Attention in the scientific community has avoided exploring LEDs as a viable light source because of their low light intensity (i.e., photon flux) or low photon energy. UV LEDs in the region of 240 nm to 280 nm are now becoming commercially available, although their flux is still limited. Traditional photon-based ion sources have either very high photon energies (e.g., Vacuum UV or VUV lamps and lasers) resulting in direct photo-ionization via Single Photon Ionization (SPI) or via a high intensity or focused laser beam(s), resulting in Multi-Photon Ionization (MPI) or Resonance-Enhanced Multi-Photon Ionization (REMPI). Other UV-laser techniques including, e.g., UV Pulsed-Laser Fragmentation (UV-PLF) have been successfully used to measure photo-fragments of explosive residues using a focused UV laser (MPI). However this approach requires a focused laser beam to permit MPI, and resulting ions are not the parent or close-parent ion fragments, but NO2. With photons that have an energy of between 4 eV to 5 eV per, current UV LEDs lack the ability to directly photo-ionize organic or atmospheric components. In addition, the light from a UV LED has both insufficient energy, for SPI to occur (most organic molecules ionize at >8 eV) and a photon flux that is too low for MPI or REMPI to occur. Photon flux (φ) [(photons/sec)] measured at a distance from an LED is given by Equation [1]:
φ=P/(1.602×10−19 J*1240 nm/λ) [1]
Here, (P) is the measured power (Watts), and (A) is the wavelength (nm). For currently available UV-LEDS, LEDs with 280 nm and a power of 500 μW generates 7×1014 photons/sec, whereas a UV-LED at 240 nm and 22 μW generates 3×1013 photons/sec. Thus, currently available UV-LEDs are incapable of generating ions via SPI, MPI, or REMPI. Accordingly, new devices and approaches are needed that can take advantage of these low-energy, low-flux light sources to ionize selected organics for analysis.

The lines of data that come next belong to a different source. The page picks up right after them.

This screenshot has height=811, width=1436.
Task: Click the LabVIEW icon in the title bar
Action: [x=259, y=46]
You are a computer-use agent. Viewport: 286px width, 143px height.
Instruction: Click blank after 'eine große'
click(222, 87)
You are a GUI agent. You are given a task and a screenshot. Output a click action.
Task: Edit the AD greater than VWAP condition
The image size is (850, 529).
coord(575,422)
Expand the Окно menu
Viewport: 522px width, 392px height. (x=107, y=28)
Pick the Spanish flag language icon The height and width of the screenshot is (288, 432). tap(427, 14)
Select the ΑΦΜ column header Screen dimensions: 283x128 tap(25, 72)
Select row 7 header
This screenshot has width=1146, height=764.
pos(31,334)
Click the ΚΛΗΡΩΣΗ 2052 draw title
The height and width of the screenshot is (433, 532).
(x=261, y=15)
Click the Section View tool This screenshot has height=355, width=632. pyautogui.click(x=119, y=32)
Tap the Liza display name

The present invention includes a UV-LED ionization device that includes a UV-LED photoemission ionization source and process for indirect chemical ionization or direct electron capture ionization of analytes for ion analysis. The UV-LED ionization source does not include another electron-generating source, e.g., electron-generating filaments, beta-emitting sources, or other electron-generating sources. The UV-LED ionization source produces UV light of a selected wavelength that generates photoemission electrons from the conducting surface when energy of the UV light exceeds the work function upon contact with the conducting surface. The photoemission electrons provide ionization of an analyte.

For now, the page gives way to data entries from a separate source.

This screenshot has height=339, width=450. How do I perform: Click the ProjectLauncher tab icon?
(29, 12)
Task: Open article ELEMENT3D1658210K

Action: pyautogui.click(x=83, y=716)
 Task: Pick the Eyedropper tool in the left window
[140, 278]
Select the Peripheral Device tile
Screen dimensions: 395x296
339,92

The process for UV-LED photoemission ionization includes generating UV light of a preselected wavelength with the UV-LED source in the absence of another electron-generating source. UV light from the UV-LED source contacts a conducting surface that includes a preselected material located adjacent the UV-LED source to generate photoemission photoelectrons from the conducting surface when energy of the UV light exceeds the work function of the surface upon contact with the conducting surface. A preselected analyte is then ionized with photoemission electrons released from the conducting surface directly or indirectly upon contact with the analyte. The method can further include the step of determining the ionized analyte in an ion analyzer for identification.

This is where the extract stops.